Which brings me to a related but different thread to this conversation.  The Bubba and I have been knocking around the idea that we don't like our lifestyle right now.  Unfortunately, that's such a Big Thought for us, we've been sitting on it for a few months.  Basically, we've come to the agreement that the Bubba's work schedule is too crazy.  I mean, we always knew it was crazy and he works so much all the time and TOO much a lot of the time, but then with the more recent bout of 75/80 hour workweeks and the travel, well, it just made sense that his work schedule might not be awesome.  To the tune maybe even of Something Has to Change.  That, too, is way too Big a Thought for us, so now we're stewing on that.  I don't know what it means yet.  I don't think anything as drastic as switching jobs or moving or whathaveyou is on the table just yet.  Just more of How Can We Make This More Manageable?  Because the Bubba LOOOOVES his job. Loves it. Gets excited about it and takes it personally and loves it (when he doesn't hate it because he's taking it personally). But there were some instances of his being bummed because he feels sometimes like he has to choose between doing his job and seeing his kids. And even more instances of me planning our lives with absolutely no regard for what the Bubba is doing because I can pretty safely assume he won't be around.  That basically stinks for everybody. To add to the confusion, the Bubba is maybe looking at a promotion at the end of this year.

But the point, I guess, is that we are open to any new opportunities that may arise including things that may open up abroad. We started doing an online tutorial thing-y to learn Mandarin just for fun.  So there's that.

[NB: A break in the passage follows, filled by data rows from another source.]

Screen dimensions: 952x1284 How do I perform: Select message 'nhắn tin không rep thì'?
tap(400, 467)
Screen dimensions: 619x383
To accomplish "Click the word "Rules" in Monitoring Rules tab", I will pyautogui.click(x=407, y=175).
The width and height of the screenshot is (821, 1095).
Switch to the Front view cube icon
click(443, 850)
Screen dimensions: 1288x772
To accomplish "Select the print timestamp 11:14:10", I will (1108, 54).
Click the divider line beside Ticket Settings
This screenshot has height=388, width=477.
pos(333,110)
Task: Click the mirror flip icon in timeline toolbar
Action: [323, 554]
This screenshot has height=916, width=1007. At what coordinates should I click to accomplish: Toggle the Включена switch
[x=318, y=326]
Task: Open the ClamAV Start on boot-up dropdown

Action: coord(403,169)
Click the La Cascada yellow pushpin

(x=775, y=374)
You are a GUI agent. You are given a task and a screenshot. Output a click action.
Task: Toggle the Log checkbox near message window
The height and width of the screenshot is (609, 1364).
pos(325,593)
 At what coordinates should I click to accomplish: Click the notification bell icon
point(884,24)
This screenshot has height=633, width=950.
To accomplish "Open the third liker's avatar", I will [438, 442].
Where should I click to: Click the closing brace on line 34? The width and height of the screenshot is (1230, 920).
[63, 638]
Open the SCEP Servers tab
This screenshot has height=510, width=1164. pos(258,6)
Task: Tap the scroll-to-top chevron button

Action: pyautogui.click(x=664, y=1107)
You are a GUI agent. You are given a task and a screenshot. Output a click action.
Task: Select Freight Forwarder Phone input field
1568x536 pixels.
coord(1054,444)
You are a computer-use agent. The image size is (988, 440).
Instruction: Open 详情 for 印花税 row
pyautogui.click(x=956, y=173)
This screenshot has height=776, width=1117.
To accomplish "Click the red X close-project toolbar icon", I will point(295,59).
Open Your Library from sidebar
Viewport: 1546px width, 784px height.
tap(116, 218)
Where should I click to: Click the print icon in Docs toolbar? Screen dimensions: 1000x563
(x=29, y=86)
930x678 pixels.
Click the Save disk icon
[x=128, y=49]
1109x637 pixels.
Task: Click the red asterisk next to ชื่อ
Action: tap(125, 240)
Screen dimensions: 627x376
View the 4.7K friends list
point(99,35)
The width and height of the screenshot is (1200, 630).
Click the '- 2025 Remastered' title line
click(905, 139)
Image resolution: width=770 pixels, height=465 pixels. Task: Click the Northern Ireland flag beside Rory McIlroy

Anyway. Hopefully I can start from scratch with a clear schedule after the new year and things will be a little easier for everybody around here.  The Bubba and I have to make another date to revisit How Things Are and What We Can Do About It.  Maybe in January.  I'm just hoping for less crazy and more manageable.

Saturday, October 13, 2012

First haircut

You send in a baby...

And you leave with a KID.  

Who eats lollipops.

Friday, September 21, 2012

New Round of Projects

I've sort of been cheating on knitting for the instant gratification of the sewing machine.  It might be wrong, but it just feels so gooooood.

I've been working on a fall wardrobe for my baby girl.  So far, we have a couple of dresses, a jacket, and I'm currently working on a pair of corduroys.  Add leggings and a sweater/sweatshirt or two and it's everything Lucy will need!

This is a recycled shirt of the Bubba's. I modified this pattern.

Play dress. I'm not sure I love the V-neck on my 4 year old?
Maybe I'm just so used to seeing her in crew neck everything, but the V looks so grown up...
I made up the pattern for this one.
This is from the summer, but she'll be sporting it with a sweatshirt, I'm sure.
It's a favorite. I used an acutal pattern for this one!

This is an experiment gone very right.  I wanted to figure out how to make something reversible, wanting to do a bright corduroy (or something) jacket, so I bought this fabric to make a template with since it was on super sale.

I made up the pattern.  It turned out so cute and cozy, I might not even make the corduroy one!
And, you can't *really* sew without at least trying your hand at quilting, right?

This was my first try.  It's ok. I learned a lot in the making of it.

 So then I made this one in an hour glass pattern for a friend's new baby, Thea. I did a way better job, and I just love the way it turned out.

I made my own applique with fusible interfacing and zig-zag stitched it on.

I haven't COMPLETELY stopped knitting.  I'm working on a hooded sweater jacket with toggles for Johnny. Something like this pattern, but I'm kind of winging it with some super soft grey yarn... (Poor second-child/boy-child. It's so much more FUN to outfit a girl!)  The Bubba just laid some pinstriped pants to rest, so I'm looking forward to salvaging what I can to try to make Johnny some pinstriped overalls with them!

After I'm done with these couple of things I'm not sure what I'll do with myself.  Everyone will have a full wardrobe.  

Wait.  What am I saying?  It'll be Christmas next!